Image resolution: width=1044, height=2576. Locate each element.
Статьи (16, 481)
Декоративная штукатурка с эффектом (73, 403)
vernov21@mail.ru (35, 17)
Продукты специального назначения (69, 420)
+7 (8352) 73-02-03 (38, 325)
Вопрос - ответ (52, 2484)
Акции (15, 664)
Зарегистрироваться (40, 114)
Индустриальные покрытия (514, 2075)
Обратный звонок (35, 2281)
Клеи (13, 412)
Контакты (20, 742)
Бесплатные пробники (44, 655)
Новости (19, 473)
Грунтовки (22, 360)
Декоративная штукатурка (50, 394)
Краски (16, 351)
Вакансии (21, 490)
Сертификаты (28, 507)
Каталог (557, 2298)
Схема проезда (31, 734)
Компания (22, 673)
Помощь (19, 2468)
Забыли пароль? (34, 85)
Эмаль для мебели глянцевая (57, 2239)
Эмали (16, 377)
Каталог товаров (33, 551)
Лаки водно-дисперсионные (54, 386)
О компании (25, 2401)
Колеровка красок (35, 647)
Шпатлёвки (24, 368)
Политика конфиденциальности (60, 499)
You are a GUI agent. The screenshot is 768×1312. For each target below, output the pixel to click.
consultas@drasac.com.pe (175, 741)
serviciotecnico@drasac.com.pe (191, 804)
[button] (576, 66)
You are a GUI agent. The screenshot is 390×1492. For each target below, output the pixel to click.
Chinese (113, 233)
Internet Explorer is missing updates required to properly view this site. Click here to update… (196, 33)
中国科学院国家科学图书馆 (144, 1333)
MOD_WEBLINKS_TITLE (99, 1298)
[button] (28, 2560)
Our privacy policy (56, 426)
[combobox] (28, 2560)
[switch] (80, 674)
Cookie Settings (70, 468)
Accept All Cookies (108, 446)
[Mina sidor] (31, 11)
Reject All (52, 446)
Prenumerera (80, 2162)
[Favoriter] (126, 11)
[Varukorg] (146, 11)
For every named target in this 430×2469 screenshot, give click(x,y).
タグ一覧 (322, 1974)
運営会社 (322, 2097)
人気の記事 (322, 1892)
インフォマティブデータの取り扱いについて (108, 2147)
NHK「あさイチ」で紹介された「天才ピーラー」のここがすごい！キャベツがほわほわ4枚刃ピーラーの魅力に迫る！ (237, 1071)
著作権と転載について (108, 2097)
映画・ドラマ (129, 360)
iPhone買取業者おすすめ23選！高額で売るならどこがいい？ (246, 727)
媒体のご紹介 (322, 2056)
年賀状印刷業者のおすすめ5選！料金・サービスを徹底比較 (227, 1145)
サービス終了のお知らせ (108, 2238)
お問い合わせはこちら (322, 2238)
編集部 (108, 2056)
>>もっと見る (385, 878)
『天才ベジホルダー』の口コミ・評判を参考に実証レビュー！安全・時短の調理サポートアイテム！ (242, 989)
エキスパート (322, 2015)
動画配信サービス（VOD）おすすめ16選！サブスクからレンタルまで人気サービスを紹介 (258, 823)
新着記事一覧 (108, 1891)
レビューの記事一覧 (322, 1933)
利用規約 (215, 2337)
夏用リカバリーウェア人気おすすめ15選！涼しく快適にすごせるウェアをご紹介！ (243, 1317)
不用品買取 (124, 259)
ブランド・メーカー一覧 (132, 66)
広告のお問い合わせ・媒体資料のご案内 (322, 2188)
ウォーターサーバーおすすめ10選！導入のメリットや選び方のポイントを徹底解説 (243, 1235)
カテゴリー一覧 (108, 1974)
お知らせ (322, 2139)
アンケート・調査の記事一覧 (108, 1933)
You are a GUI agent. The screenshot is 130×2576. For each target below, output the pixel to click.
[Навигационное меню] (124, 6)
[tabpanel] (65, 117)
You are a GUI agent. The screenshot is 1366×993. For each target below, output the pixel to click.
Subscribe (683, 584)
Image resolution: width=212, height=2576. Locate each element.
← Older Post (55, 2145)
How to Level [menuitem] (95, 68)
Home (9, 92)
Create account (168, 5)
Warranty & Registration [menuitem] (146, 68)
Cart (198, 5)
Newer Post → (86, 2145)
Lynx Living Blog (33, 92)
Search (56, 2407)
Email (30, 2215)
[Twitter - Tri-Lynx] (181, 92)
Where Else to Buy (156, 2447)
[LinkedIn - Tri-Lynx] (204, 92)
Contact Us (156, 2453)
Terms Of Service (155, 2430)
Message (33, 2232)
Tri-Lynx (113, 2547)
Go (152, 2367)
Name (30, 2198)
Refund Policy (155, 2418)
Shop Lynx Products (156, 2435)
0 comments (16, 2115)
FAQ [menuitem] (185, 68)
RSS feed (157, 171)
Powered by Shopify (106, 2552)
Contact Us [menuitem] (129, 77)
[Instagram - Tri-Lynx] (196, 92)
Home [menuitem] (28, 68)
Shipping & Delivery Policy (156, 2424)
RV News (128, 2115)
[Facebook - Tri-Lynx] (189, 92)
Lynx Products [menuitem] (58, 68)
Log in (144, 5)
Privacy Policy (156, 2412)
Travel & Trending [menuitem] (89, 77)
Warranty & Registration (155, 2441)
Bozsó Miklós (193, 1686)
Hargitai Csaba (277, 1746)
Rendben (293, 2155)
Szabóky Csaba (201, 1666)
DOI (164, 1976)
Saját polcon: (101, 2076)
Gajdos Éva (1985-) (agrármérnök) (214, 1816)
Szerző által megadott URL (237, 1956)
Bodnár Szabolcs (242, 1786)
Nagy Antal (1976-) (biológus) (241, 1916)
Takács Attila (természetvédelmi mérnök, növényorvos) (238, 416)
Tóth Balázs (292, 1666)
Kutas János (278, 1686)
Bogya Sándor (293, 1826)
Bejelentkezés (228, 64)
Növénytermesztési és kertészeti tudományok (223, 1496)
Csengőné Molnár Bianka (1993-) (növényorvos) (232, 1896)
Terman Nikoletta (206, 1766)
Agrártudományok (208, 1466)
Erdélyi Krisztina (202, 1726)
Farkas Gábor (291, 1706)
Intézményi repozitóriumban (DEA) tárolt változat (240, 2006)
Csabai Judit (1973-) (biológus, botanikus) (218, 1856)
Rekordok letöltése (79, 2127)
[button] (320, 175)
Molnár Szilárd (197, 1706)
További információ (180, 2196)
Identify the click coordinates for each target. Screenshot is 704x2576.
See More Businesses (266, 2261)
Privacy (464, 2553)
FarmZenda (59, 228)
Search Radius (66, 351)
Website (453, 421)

## TASK STATEMENT
Reproduce without change every line of the entries above, from the one containing "Kutas János (278, 1686)" through the last.

## EXPECTED ANSWER
Kutas János (278, 1686)
Bogya Sándor (293, 1826)
Bejelentkezés (228, 64)
Növénytermesztési és kertészeti tudományok (223, 1496)
Csengőné Molnár Bianka (1993-) (növényorvos) (232, 1896)
Terman Nikoletta (206, 1766)
Agrártudományok (208, 1466)
Erdélyi Krisztina (202, 1726)
Farkas Gábor (291, 1706)
Intézményi repozitóriumban (DEA) tárolt változat (240, 2006)
Csabai Judit (1973-) (biológus, botanikus) (218, 1856)
Rekordok letöltése (79, 2127)
[button] (320, 175)
Molnár Szilárd (197, 1706)
További információ (180, 2196)
Identify the click coordinates for each target. Screenshot is 704x2576.
See More Businesses (266, 2261)
Privacy (464, 2553)
FarmZenda (59, 228)
Search Radius (66, 351)
Website (453, 421)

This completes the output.